Scrum and the A3 Process: Game Over for Waterfall Companies


The best teams I work with are using lean tools to identify waste, particularly value stream mapping. They then use Scrum to eliminate waste by working the Scrum impediments list. This has the benefit of pushing Scrum out of development into the rest of the organization as they see how they contribute to waste (or they feel so much pressure from development velocity they have to change).

This week I spent several days with the second company in the world that is implementing Scrum everywhere. It starts with the Senior Management Scrum Board in the CEO's office and translates into every department in the organization. The last company that did this immediately generated a hockey stick in their revenue curve, acquired two companies and went public in less than a year. We are eager to see what happens with this company.

As we have focused on surfacing waste and clarifying the ScrumMasters impediment lists, we find that ScrumMasters need better tools to eliminate impediments. They need a plan the whole company can understand and support. Using the A3 Process developed at Toyota we find that it gives ScrumMasters a powerful tool that they need to eliminate impediments.

Google on A3 Process and you will get hundreds of links and dozens of books, so this is a huge resource available to ScrumMasters everywhere.

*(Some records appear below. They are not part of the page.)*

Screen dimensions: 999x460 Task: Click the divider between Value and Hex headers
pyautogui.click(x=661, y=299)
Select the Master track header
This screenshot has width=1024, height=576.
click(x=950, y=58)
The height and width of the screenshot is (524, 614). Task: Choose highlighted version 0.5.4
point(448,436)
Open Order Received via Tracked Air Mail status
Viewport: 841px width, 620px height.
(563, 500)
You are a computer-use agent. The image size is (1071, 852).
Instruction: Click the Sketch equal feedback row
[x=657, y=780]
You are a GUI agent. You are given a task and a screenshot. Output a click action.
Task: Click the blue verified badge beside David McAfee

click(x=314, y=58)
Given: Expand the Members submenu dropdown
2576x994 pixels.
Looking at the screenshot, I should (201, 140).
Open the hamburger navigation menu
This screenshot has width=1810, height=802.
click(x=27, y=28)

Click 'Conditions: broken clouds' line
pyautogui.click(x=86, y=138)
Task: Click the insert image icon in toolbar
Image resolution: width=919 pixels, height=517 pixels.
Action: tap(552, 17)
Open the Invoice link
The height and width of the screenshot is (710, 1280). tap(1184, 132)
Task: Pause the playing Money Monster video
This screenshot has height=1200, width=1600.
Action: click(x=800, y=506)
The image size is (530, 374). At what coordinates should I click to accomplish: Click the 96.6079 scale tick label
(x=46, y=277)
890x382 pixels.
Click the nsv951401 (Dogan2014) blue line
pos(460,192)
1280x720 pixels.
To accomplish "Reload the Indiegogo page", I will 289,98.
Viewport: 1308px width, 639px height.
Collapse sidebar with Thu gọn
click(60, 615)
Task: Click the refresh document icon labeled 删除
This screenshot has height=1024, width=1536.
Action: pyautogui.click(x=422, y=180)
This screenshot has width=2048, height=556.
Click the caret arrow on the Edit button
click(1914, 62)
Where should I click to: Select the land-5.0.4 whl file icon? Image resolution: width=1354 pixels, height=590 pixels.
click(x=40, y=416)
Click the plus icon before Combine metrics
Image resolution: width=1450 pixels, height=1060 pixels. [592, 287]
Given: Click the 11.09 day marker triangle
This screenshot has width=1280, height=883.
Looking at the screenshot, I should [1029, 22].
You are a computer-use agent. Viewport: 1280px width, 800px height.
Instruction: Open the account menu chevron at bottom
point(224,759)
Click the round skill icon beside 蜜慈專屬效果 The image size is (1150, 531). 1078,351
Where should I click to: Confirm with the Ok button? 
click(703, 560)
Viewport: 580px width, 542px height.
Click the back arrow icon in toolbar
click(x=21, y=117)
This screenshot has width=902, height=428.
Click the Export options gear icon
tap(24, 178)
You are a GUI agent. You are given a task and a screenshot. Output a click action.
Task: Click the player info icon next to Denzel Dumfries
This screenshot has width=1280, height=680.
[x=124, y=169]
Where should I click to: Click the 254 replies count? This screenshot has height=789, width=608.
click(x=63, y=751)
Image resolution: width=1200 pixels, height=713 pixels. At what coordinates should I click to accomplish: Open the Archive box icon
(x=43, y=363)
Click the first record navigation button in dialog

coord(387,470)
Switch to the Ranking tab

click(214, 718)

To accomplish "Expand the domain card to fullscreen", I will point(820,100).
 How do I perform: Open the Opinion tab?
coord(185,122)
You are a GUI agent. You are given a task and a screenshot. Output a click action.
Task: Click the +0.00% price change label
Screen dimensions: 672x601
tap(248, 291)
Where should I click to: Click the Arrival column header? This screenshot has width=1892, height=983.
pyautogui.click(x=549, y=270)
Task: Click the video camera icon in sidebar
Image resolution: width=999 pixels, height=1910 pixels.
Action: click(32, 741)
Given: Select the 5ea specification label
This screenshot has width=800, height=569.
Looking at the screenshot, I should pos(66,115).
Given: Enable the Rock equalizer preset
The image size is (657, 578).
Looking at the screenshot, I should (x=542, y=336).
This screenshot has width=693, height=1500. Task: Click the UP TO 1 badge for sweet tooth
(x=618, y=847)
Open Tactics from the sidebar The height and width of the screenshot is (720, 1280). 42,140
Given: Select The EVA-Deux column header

A key component of the single sheet A3 paper which documents the problem, context, root cause, proposed solution, next steps, and issue is the 5 Whys. For every problem ask why, they ask why to the answer. Do this five times and you will get down to the root of the issue which is often surprising to management and developers alike. See:
Understanding A3 Thinking: A Critical Component of Toyota's PDCA Management System

These aggressive strategies will turn a Scrum company into a Toyota that will crush a waterfall company like GM. We are beginning to see an acceleration of waterfall software companies going out of business in some parts of the world because they are either unable or unwilling to change.

1 comment:

Kill Your Blog said...

Seems like the "5 whys" are simply reverse engineering what may be a compound or ambiguous issue/s into something particular and quantifyable. Reminds me of several things... and goes all the way back to Socrates.